I always find it awkward, when addressing my client for the first time. While everyone seems to think that addressing someone by his or her first name is the norm, I’ve found that assuming that’s how the client wants to be addressed is not always true.
I’ve worked with several clients since I started my business Virtual Colleague, LLC in 2013. When I network or speak to a potential client on the phone, he or she lets me know how they want to be addressed by how they introduce themselves to me. I always use both of my names and let the client decide how he/she wants to address me.
For example, my company slogan is “partnering with the client”, so if we’re partners we should address each other by our first names. Right? Some of my clients do not feel comfortable doing this, especially because I do not work in their offices, so they feel we have an extended connection. Although they’re very satisfied with the work I do, they don’t feel a close connection or bond. Therefore, they address me as Ms. Plante.
I don’t really care how my clients address me. I am in partnership with them and I let them decide how they want to interact with me and how we address each other. I want them to be comfortable working with me and sharing ideas and information.

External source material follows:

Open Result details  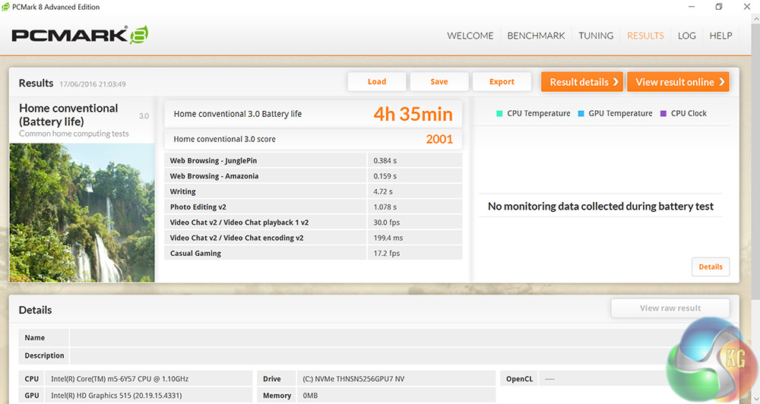pos(582,82)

As long as we connect on a business level, I let them dictate how we communicate (emails, phone calls, Skype, etc.) and how they want to be addressed.

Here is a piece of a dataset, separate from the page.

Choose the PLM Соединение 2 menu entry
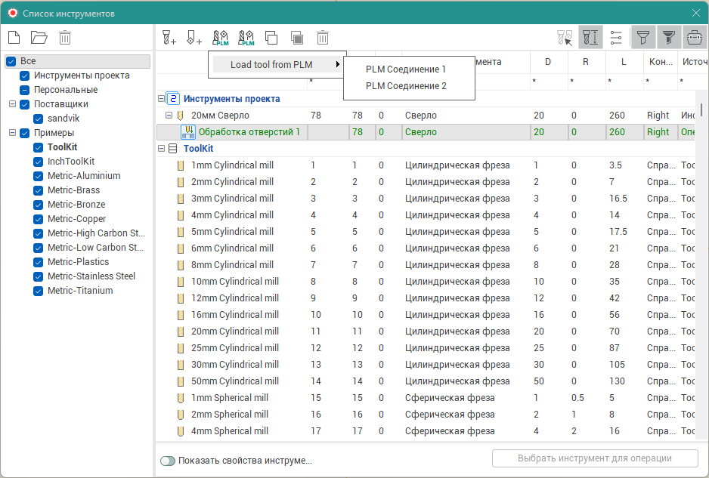This screenshot has height=478, width=709. pyautogui.click(x=406, y=86)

I’ve found that sometimes my clients’ titles call for a more formal tone. For example, some clients prefer to use their professional titles: Doctor, Vice-President, Director, etc. If they ask me to use those titles, it’s usually to distinguish themselves from the others in their fields and usually I’m asked to use these titles, when working with larger companies.
One rule of thumb: I NEVER use nicknames. I believe they can be demeaning and show a lack of respect for the client. On the other hand, if my client’s name is Richard, I let him tell me how he wants to be addressed: Rich, Richie, Dick, or Rick. If he or she asks me to use a more familiar name like the ones I mentioned, then I would do it, but I would still refuse to use a nickname.
Even though I want to work with them, I also have my own business and reputation to think of. If I’m too casual with my clients, they may not see me as a true professional and my business would suffer. In addition, getting too close or familiar on a personal level with my clients would change our business relationship and the lines of communication may start to blur. It’s important to strike a balance between professional courtesy and personal involvement in business.
What are your thoughts on this topic?